General: In February 2018, RWE announced a complex EUR 43bn deal to sell Innogy to E.ON, see section 3.1 for details.
Items 5 and 6: PwC, Frankfurt am Main, is proposed as auditor for the current financial year as well as for the audit-like review of the financial report for the first half of 2018 and of the quarterly reports for 2018. We have no concerns over the ratio of nonaudit/ audit fees. However, we note that PwC has audited the Company since at least the financial year 1997 (no earlier data available) which exceeds our maximum
acceptable term of office. We therefore recommend opposing the re-election of PwC as auditor.
Item 8: Authorisation for a period of five years until 2023 to increase the share capital by up to ~20% of the share capital by issuing shares against contributions in cash and/or in kind.
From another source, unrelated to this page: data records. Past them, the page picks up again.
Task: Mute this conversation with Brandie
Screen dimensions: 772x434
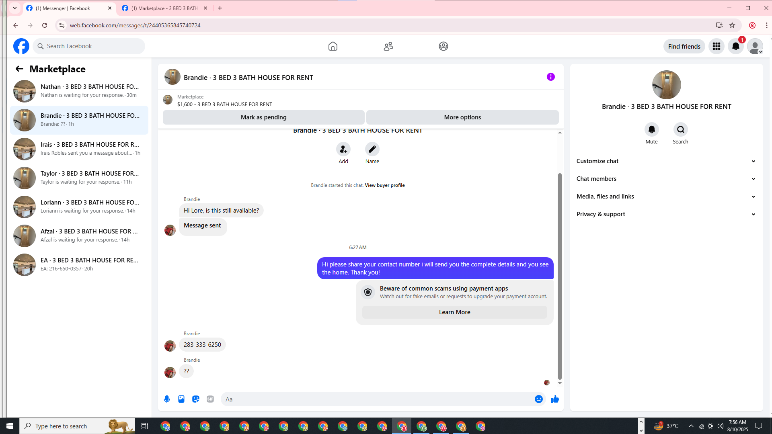Action: pos(651,130)
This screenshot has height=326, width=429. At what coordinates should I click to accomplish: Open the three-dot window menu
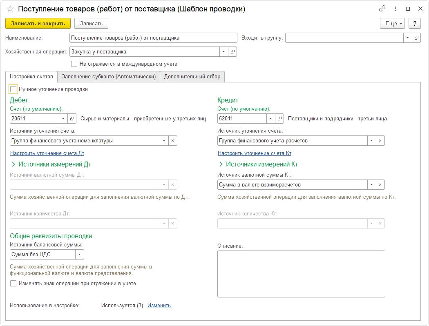pyautogui.click(x=395, y=9)
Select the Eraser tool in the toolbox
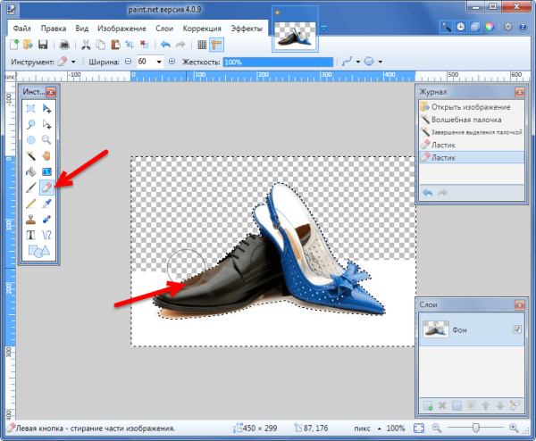The image size is (536, 441). [47, 187]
The total shares issued while disapplying preemptive rights under the proposed and all existing authorisations may reach up to 20% of the share capital which exceeds our guidelines according to which we accept a maximum potential dilution of 10%. We recommend opposition.
Item 9: Delphi Unternehmensberatung AG and Deutsche Balaton AG have requested that the 39m preference shares (shares without voting rights) shall be converted to 39m ordinary shares with voting rights at a ratio of 1:1, without additional consideration. The preferential share in profits shall be cancelled. The Articles of Association shall be amended accordingly. A special meeting of preference shareholders shall be convened to adopt a respective resolution as soon as the difference between the weighted average price of RWE ordinary shares and the weighted average price of RWE preference shares in Xetra falls below EUR 2.00 on five consecutive trading days. ECGS strongly supports the "one share - one vote" principle and as such would generally favour the conversion of preference shares into ordinary shares. We consider, however, that the conditions proposed by Delphi and Deutsche Balaton are detrimental to holders of ordinary shares and favour mainly preference shareholders. As only holders of ordinary shares are entitled to vote on this resolution we recommend opposition. We point out, however, that we would support a respective resolution proposed to shareholders of preference shares at a meeting yet to be convened.